# 2003 Bobcat S150 on Copart



## MatthewG (Jun 16, 2009)

any feedback on copart

or the S150

http://www.copart.com/c2/industrial...e1s2&lotId=12102541&returnPage=SEARCH_RESULTS


----------



## Milwaukee (Dec 28, 2007)

Need dealer license to buy.

Look at loader arm where bushing in. It look like rust stain. I wonder if they didn't grease when it was new.


----------



## Camden (Mar 10, 2007)

Milwaukee;1259496 said:


> Need dealer license to buy.


No you don't, Mil. Copart is open to the public. Some states require non-dealers to use a broker in order to purchase used vehicles and those services are also available through Copart.


----------



## MatthewG (Jun 16, 2009)

Im already registered through copart and i dont believe there is an issue with buying a skidsteer


----------



## Camden (Mar 10, 2007)

I'm sure you're good to go.
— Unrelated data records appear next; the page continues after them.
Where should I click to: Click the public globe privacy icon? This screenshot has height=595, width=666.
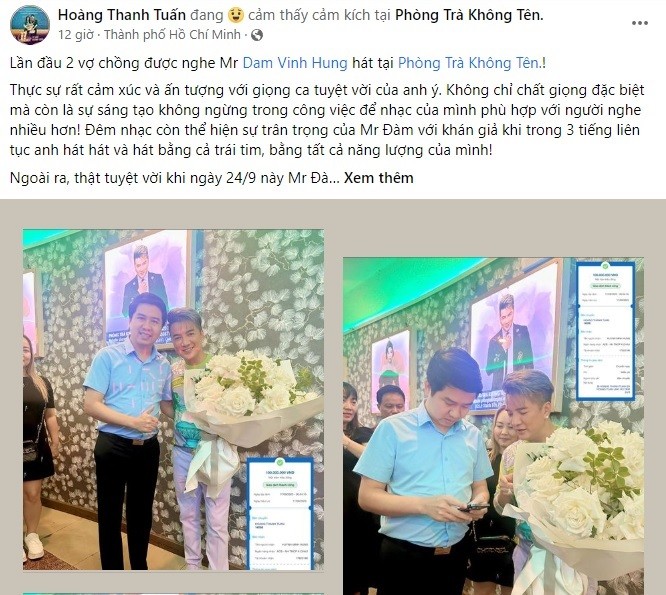coord(257,35)
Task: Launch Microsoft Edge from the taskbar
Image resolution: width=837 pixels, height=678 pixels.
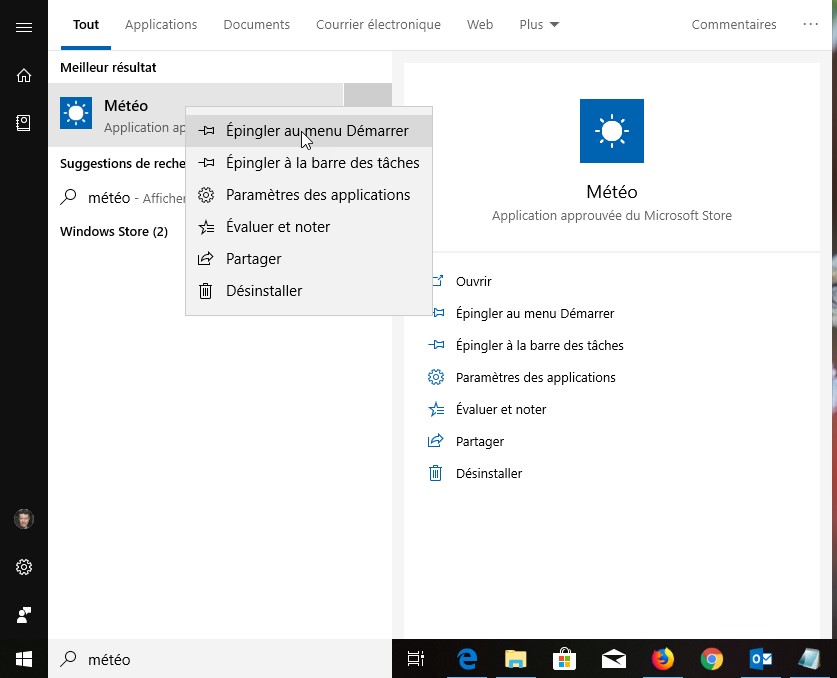Action: click(x=467, y=659)
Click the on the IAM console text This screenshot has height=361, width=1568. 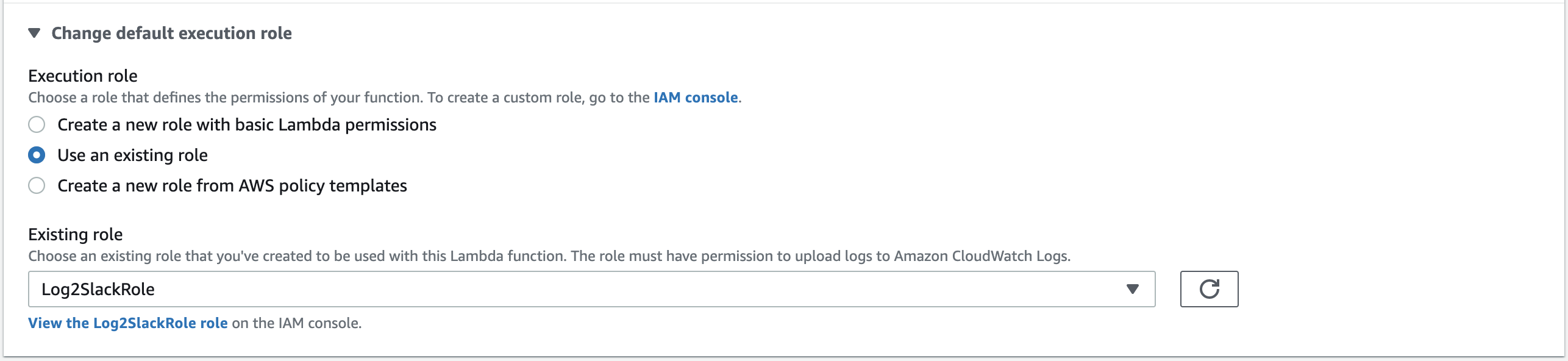coord(296,323)
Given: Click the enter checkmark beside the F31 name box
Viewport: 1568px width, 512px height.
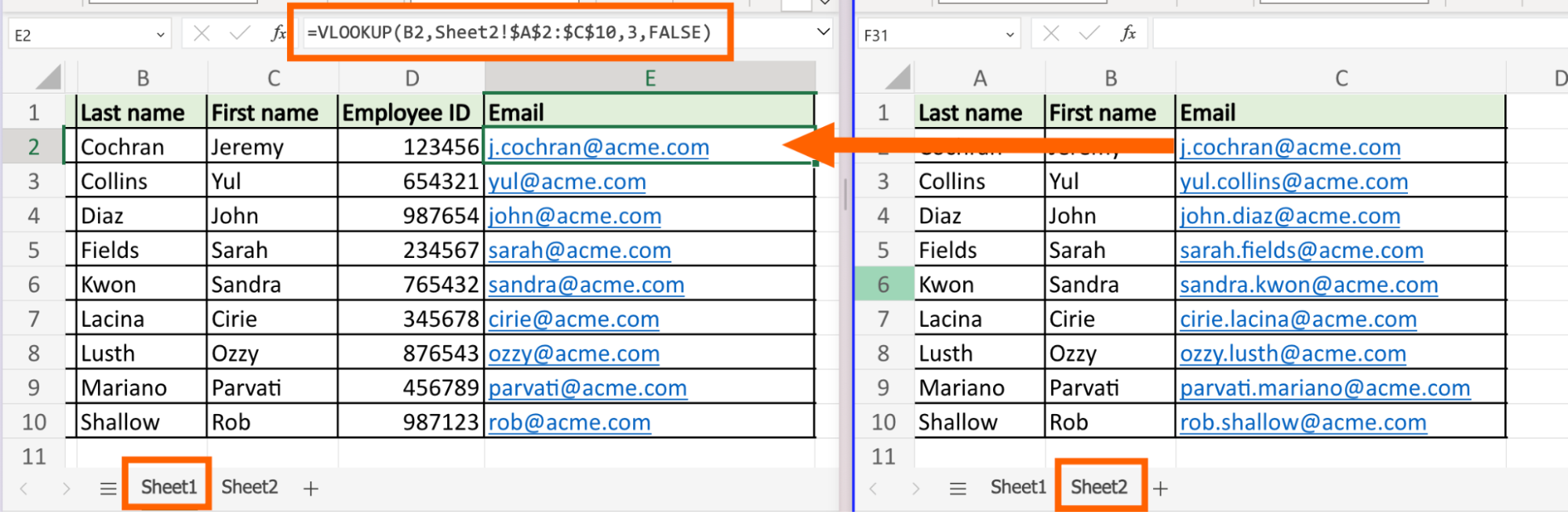Looking at the screenshot, I should tap(1089, 33).
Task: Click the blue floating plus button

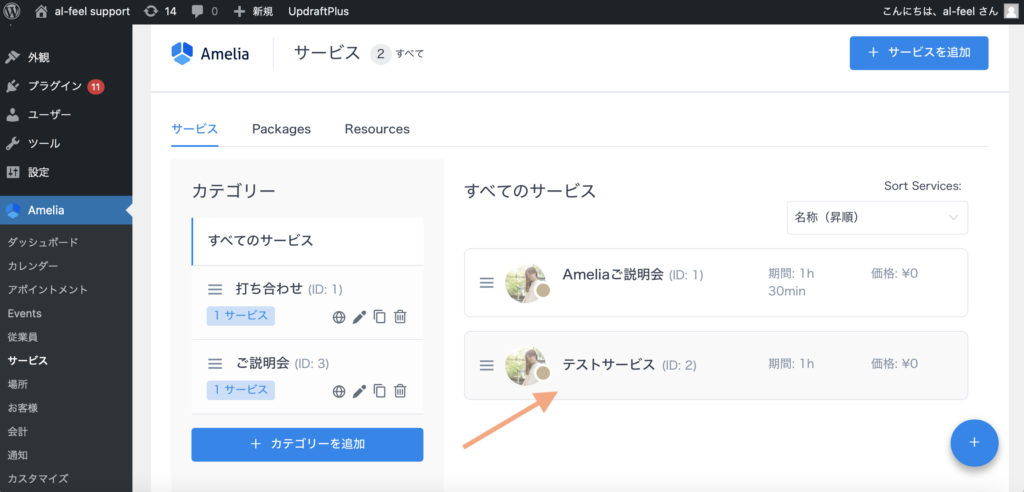Action: point(974,442)
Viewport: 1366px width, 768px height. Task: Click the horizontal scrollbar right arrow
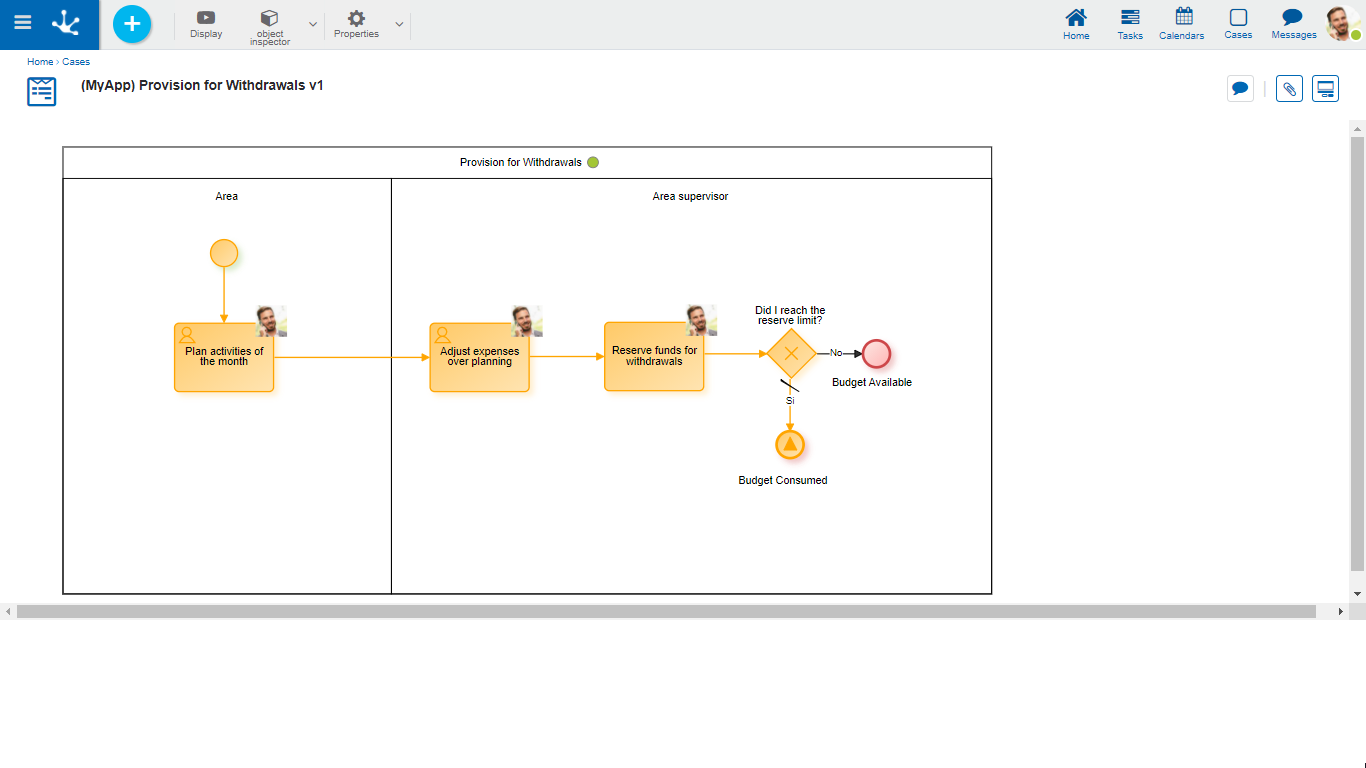1341,611
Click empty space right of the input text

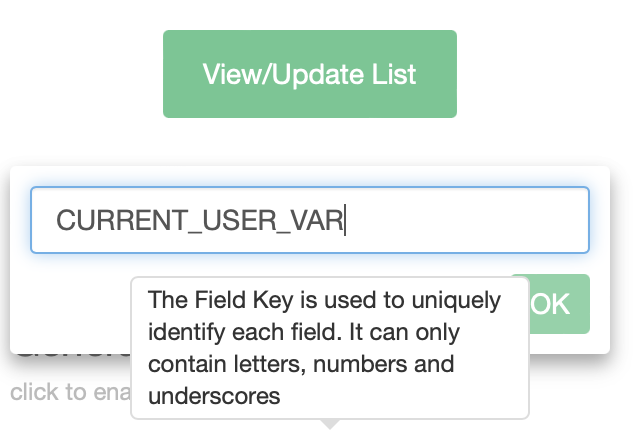470,221

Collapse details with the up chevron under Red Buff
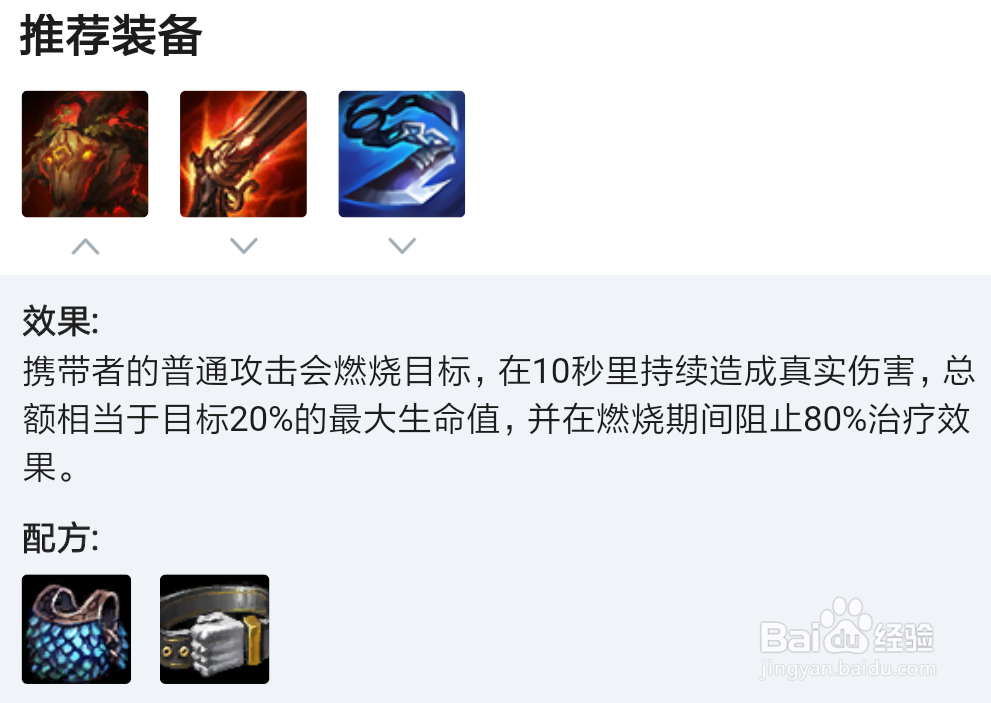coord(85,246)
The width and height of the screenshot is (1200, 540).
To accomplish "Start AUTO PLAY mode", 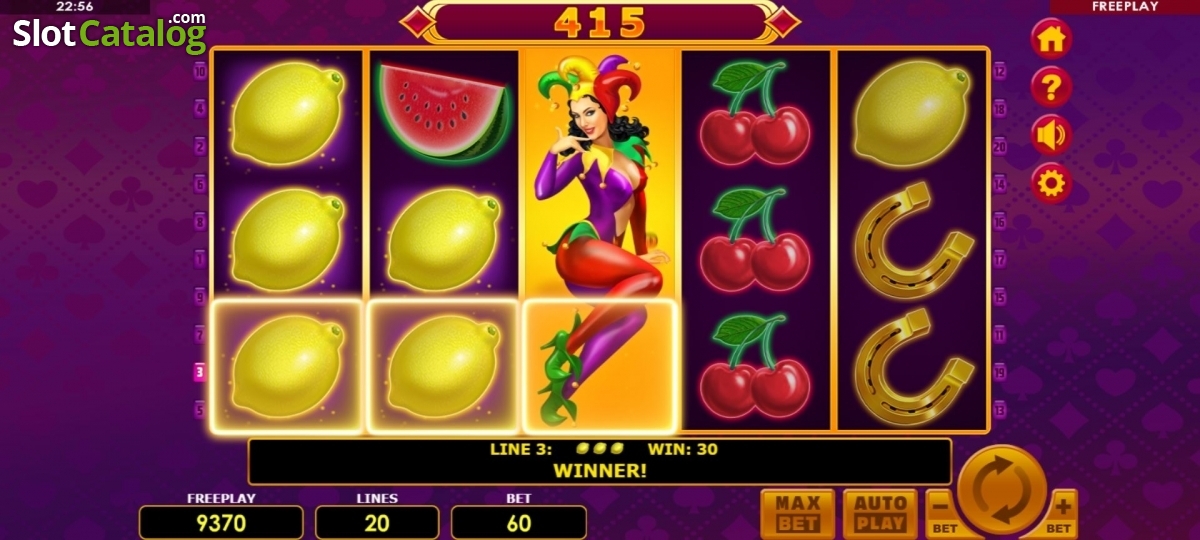I will [x=880, y=512].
I have purchased many things from that site and I've only been burned once. Keep in mind that just because it says "runs and drives" it doesn't mean that antifreeze won't be found on the ground and all over the motor :crying:


----------



## Milwaukee (Dec 28, 2007)

Camden;1259508 said:


> No you don't, Mil. Copart is open to the public. Some states require non-dealers to use a broker in order to purchase used vehicles and those services are also available through Copart.


Interested we will check since there several trucks I want.


----------



## MatthewG (Jun 16, 2009)

Im depositing $1000 so I will get a bid limit of 10K, anyone every have any issues with depositing money, everything secure?


----------